#### ФРАГМЕНТ
Читаем Собрание сочинений. Том 1. Революция полностью

Здесь есть и вина прессы, которая поговорит о чем-нибудь и снашивает предмет, не надев его. Истребляет тему, еще не использовав. Так у нас считали истребленной тему гражданской войны. Сейчас считают истребленными семейные темы, несмотря на большой успех подражательной «Жены» Доронина[522]. Между тем и изобретательство в производстве не обязательно, это только начальный момент в производстве. Кинофабрики хотят каждый день выпускать велосипеды новой конструкции.

И в результате этого мы имеем недогруженные фабрики, долгую работу над сценарием и не понимаем грузоподъемности сценария, снимая то, что должно хватить на три варианта в одной картине. Сценарий переживает столько различных фаз, что каждая из них является самостоятельным произведением. Кончается работа над сценарием обыкновенно тогда, когда все измучатся и махнут рукой, тогда режиссер подбирает сценарий и делает то, что хочет. Благодаря соединению на фабрике людей по принципу найма, а не по принципу художественных группировок, нельзя создать элементарнейшей вещи — фабричного шефства.

#### ИСХОДНЫЙ МАТЕРИАЛ
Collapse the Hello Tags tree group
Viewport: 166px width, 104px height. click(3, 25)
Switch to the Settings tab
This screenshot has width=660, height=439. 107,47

#### УСЛОВИЕ ЗАДАЧИ
Замените во фрагменте «Кинофабрики» на «Киностудии» и приведите текст, начиная со слов «Здесь есть и» и до слов «велосипеды новой конструкции.» включительно.

#### ПОЛНОЕ РЕШЕНИЕ
Здесь есть и вина прессы, которая поговорит о чем-нибудь и снашивает предмет, не надев его. Истребляет тему, еще не использовав. Так у нас считали истребленной тему гражданской войны. Сейчас считают истребленными семейные темы, несмотря на большой успех подражательной «Жены» Доронина[522]. Между тем и изобретательство в производстве не обязательно, это только начальный момент в производстве. Киностудии хотят каждый день выпускать велосипеды новой конструкции.